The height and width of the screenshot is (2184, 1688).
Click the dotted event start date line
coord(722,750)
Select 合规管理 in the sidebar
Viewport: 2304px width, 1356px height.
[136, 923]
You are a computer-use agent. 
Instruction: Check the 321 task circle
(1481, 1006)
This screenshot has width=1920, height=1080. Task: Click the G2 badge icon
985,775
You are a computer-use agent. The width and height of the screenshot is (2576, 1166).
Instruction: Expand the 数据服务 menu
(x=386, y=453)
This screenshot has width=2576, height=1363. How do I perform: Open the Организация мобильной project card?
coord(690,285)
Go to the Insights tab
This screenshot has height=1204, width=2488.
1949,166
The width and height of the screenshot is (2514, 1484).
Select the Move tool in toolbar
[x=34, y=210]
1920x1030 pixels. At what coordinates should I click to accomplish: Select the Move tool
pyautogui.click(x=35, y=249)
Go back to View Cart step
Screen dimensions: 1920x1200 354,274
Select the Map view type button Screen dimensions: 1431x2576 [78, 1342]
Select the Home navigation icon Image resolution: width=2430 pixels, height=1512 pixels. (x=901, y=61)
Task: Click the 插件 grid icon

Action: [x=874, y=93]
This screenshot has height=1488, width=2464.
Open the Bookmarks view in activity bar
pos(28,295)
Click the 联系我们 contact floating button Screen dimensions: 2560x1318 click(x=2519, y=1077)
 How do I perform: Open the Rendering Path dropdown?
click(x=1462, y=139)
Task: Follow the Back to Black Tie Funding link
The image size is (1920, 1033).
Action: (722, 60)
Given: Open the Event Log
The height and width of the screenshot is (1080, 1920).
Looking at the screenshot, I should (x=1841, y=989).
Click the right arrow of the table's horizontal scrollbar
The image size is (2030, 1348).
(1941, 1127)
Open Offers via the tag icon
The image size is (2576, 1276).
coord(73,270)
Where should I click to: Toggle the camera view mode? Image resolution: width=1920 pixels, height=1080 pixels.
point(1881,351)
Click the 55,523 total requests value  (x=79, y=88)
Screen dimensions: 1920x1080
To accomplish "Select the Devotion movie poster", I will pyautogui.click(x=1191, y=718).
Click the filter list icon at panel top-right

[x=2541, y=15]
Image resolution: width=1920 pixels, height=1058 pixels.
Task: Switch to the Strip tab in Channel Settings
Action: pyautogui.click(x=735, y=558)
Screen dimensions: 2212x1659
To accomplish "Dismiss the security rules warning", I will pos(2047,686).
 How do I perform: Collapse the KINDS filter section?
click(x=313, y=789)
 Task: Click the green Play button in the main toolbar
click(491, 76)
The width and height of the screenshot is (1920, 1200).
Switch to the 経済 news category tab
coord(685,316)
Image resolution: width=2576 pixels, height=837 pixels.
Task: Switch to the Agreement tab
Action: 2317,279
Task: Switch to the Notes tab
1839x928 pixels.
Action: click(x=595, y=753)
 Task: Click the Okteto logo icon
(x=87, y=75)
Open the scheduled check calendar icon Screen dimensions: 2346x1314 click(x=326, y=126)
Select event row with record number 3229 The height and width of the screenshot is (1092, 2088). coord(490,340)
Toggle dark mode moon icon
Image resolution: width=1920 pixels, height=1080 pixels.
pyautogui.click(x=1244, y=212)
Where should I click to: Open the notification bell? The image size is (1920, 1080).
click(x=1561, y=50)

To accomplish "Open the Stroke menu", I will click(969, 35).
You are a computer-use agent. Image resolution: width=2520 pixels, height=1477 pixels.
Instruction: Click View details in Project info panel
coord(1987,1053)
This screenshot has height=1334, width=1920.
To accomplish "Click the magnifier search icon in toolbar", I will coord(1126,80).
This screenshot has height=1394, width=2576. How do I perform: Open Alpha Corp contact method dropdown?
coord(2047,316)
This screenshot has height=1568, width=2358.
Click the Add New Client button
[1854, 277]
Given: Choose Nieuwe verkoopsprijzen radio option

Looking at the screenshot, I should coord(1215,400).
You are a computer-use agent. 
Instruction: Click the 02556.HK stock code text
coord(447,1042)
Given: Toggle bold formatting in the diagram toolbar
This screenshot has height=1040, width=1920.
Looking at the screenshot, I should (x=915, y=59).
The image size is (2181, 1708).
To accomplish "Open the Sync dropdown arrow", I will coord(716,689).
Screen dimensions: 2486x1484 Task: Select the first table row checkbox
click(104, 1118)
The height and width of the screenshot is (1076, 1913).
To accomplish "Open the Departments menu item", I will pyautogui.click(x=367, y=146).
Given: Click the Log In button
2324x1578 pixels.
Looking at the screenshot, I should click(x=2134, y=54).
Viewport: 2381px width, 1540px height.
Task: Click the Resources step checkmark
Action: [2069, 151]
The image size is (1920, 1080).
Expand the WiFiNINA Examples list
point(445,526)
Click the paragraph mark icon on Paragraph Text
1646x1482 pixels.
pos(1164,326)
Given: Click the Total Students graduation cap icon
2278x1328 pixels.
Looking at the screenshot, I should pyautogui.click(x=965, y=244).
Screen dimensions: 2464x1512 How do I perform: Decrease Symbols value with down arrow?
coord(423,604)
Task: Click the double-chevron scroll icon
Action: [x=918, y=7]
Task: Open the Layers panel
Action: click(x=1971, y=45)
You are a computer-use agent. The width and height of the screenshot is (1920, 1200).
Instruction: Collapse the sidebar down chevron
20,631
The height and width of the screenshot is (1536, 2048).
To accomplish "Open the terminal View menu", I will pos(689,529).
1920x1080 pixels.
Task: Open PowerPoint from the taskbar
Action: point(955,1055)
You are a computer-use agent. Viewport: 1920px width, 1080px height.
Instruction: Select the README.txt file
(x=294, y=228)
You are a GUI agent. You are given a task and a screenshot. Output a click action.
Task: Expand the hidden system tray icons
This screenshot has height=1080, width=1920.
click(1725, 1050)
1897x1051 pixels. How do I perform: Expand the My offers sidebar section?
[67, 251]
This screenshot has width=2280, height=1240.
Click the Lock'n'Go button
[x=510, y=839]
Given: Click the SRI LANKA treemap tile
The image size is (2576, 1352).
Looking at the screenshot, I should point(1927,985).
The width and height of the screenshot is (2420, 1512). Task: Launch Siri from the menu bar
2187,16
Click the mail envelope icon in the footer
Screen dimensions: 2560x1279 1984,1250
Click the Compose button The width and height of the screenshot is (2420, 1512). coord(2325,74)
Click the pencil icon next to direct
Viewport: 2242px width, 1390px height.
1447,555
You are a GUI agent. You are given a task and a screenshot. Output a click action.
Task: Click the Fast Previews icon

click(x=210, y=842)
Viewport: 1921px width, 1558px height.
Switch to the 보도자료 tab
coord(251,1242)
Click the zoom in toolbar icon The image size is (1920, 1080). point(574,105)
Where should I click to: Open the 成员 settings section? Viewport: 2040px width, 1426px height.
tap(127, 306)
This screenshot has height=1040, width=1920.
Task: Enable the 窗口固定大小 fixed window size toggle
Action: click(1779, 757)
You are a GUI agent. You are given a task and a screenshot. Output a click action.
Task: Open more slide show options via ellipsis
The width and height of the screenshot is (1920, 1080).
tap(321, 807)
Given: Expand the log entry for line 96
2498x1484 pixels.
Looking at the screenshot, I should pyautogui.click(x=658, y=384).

**********

• [What the task requires]: Above this task is a listing. Restate, word for word and with nothing added, the lines from the one with "Click the 联系我们" through the one with "Given: Open the Event Log".

• [Response]:
Click the 联系我们 contact floating button Screen dimensions: 2560x1318 click(x=2519, y=1077)
 How do I perform: Open the Rendering Path dropdown?
click(x=1462, y=139)
Task: Follow the Back to Black Tie Funding link
The image size is (1920, 1033).
Action: (722, 60)
Given: Open the Event Log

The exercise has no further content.